§ BRIEF:
Update the material between the lines holding "Open the third tweet's three-dot menu" and "pyautogui.click(x=73, y=152)", inclusive, swapping "three-dot menu" for "overflow menu" and keeping everything else unchanged. Return only those lines, without the pictures.

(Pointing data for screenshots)
## START

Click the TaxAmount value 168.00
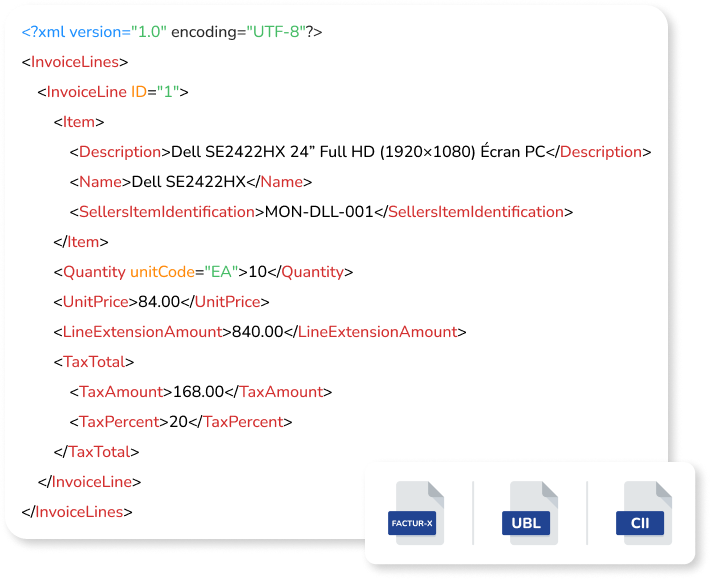The width and height of the screenshot is (711, 580). click(x=198, y=392)
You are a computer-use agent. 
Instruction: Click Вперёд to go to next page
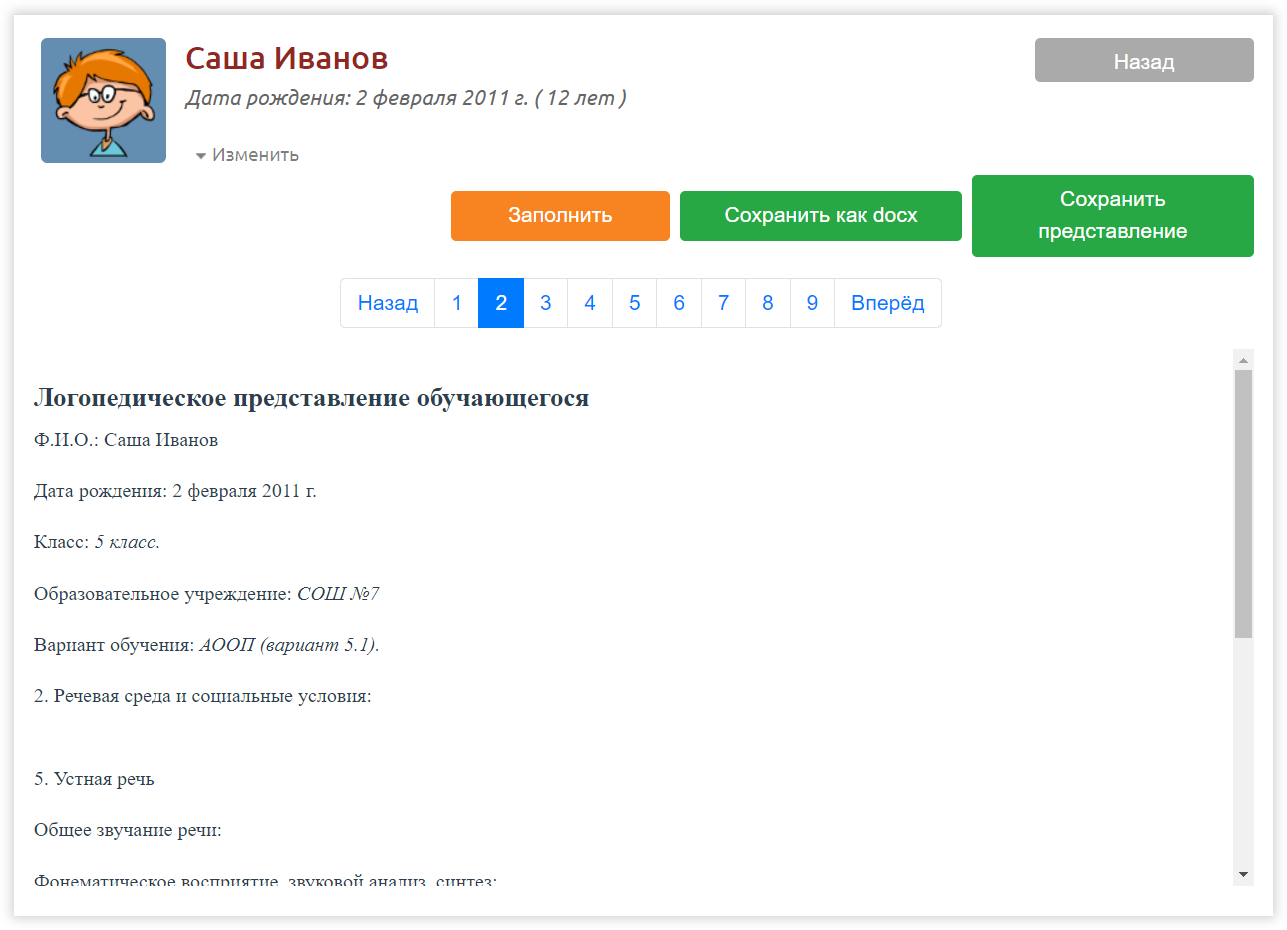tap(887, 303)
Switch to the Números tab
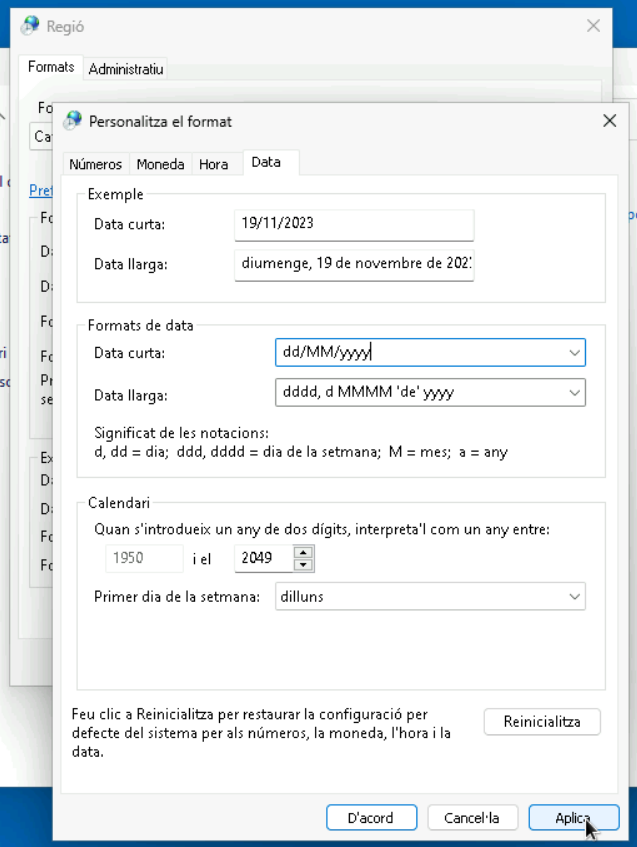This screenshot has height=847, width=637. click(96, 164)
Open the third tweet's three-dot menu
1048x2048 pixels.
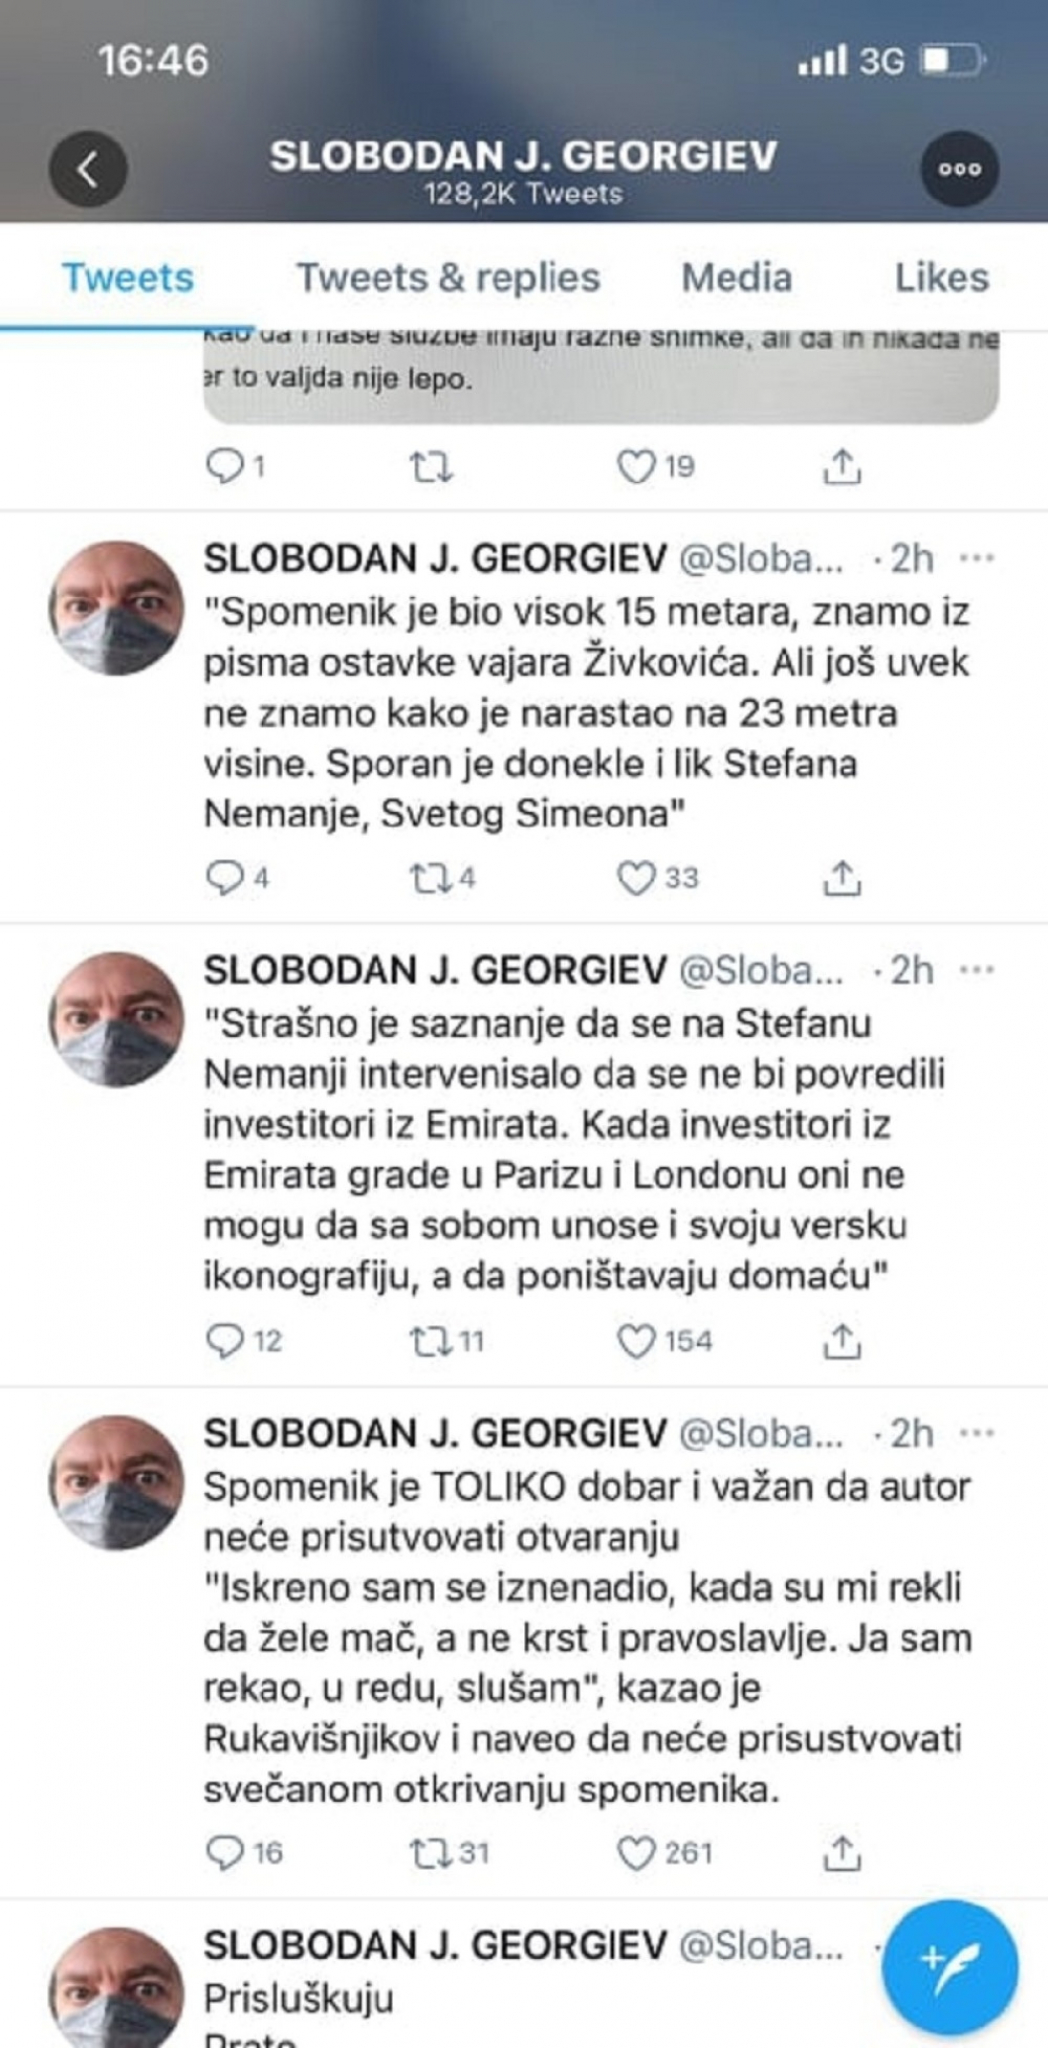click(x=977, y=1434)
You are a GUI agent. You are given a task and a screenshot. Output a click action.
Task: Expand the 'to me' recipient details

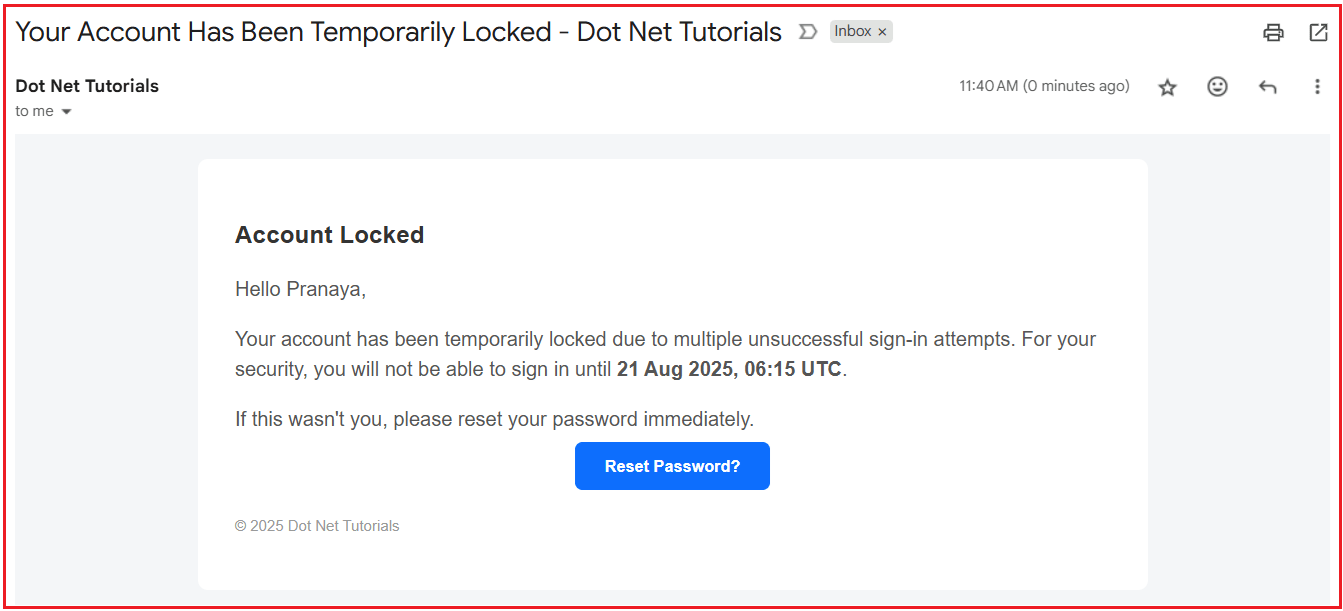(36, 111)
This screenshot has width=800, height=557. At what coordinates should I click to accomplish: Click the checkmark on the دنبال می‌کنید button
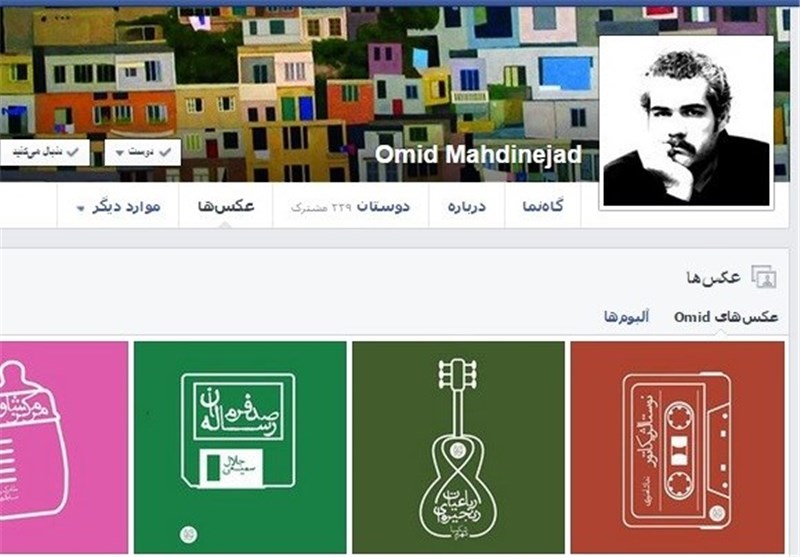pyautogui.click(x=73, y=152)
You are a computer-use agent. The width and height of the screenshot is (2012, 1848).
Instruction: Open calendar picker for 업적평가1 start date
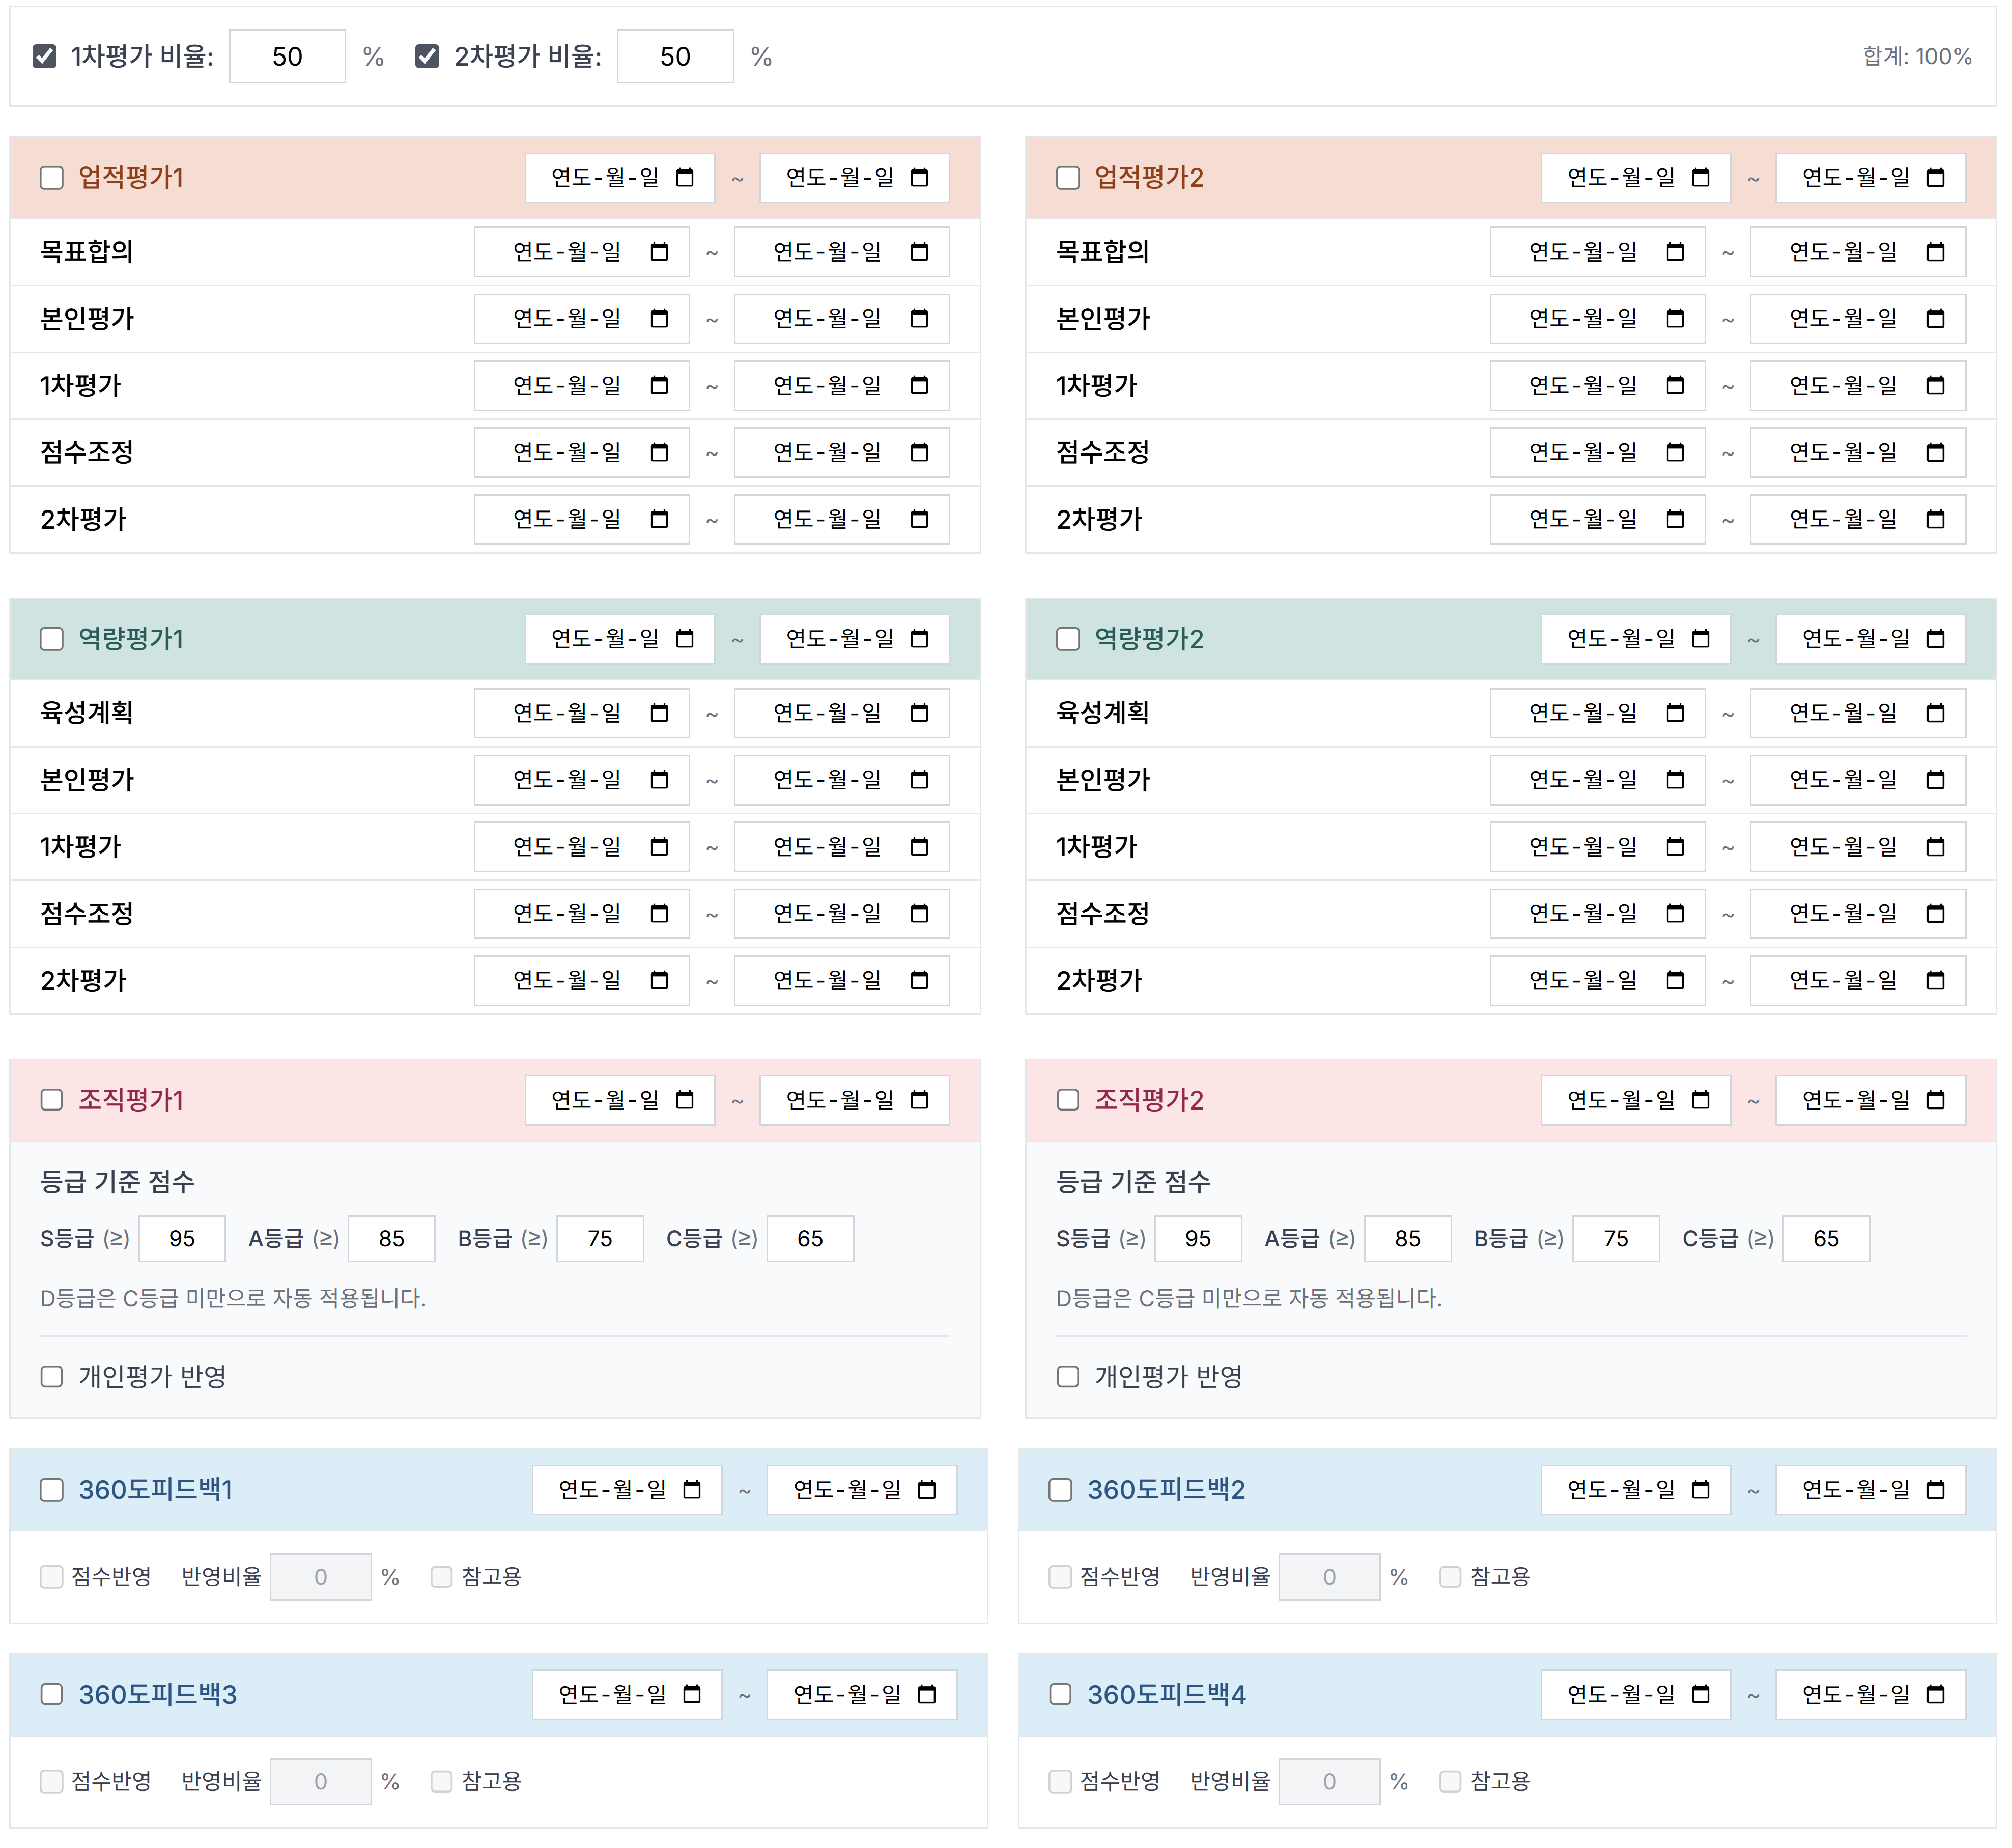tap(684, 178)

## END

§ PROBLEM SOLUTION:
Open the third tweet's overflow menu
1048x2048 pixels.
click(x=977, y=1434)
You are a GUI agent. You are given a task and a screenshot. Output a click action.
Task: Expand the 'to me' recipient details

(36, 111)
This screenshot has width=800, height=557. At what coordinates should I click to accomplish: Click the checkmark on the دنبال می‌کنید button
pyautogui.click(x=73, y=152)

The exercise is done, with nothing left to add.